Four of the six plans had no preferred generic antiretroviral medication for patients with H.I.V.

In a statement to ProPublica, Harvard Pilgrim said it charges more for some generics because they are more expensive. The cheapest generics carry a $5 co-payment for a 30-day supply. More expensive generics range from $10 to $25, or 20 percent of the cost for a 30-day supply. The health plan said its members pay less for their medications than the industry average.

Blue Cross and Blue Shield of Illinois said that its preferred generics had no co-payment at all, and that non-preferred generics cost $10. “We historically only had one tier of generic drugs at a $10 co-pay,” the spokeswoman Mary Ann Schultz said in an email.

The Blue Cross Blue Shield of Michigan spokeswoman Helen Stojic said the editorial looked only at its drug plan for Medicare patients, which the government closely regulates. Under Medicare, patients can appeal a drug’s tier and seek to pay a lower co-payment, she said.
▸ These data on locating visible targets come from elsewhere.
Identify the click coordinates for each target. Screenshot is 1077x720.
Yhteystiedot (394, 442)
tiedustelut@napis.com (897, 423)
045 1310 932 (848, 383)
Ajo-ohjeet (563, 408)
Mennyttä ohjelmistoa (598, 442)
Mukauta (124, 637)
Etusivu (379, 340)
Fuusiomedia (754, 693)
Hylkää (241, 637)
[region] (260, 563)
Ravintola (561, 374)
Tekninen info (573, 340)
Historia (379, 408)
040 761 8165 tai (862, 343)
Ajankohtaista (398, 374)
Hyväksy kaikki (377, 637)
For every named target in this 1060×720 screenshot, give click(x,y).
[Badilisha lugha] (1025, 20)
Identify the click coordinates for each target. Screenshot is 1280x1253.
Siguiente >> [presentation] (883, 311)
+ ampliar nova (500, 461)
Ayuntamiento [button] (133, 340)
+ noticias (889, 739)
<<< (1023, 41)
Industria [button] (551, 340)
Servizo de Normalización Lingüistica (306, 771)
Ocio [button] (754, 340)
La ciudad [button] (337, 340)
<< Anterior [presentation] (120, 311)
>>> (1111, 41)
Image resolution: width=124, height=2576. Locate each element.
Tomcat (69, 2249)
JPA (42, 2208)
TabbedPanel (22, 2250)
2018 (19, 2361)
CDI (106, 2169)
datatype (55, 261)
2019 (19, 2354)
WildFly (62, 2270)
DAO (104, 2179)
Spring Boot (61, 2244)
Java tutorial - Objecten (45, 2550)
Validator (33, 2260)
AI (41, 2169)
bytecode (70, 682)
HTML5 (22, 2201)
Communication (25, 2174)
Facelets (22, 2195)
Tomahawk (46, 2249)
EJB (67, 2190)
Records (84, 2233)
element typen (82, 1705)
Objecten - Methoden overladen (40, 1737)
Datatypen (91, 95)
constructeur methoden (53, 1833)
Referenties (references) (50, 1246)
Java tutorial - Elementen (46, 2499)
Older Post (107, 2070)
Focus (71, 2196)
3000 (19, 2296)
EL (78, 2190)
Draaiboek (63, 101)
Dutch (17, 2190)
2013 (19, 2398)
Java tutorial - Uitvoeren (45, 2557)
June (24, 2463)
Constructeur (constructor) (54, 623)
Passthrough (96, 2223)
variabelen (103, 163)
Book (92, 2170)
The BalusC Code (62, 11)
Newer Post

Geisinger did not respond to questions.

Health plans that participate in Medicare’s prescription drug program, known as Part D, have been moving rapidly to create two tiers of generic drugs. This year, about three-quarters of plans had them, according to an article co-written by Jack Hoadley, a health policy analyst at Georgetown University’s Health Policy Institute. The practical effect of such arrangements probably varies based on the difference in cost, he said.

Dan Mendelson, chief executive of Avalere Health, a consulting firm, has studied the way in which health insurers structure their benefits. He said the increasing number of drug tiers in some plans was confusing for patients.

“Consumers often don’t understand which drugs are where,” he said. “They don’t understand the purpose of tiering. They just get to the pharmacy counter and it gets done to them.”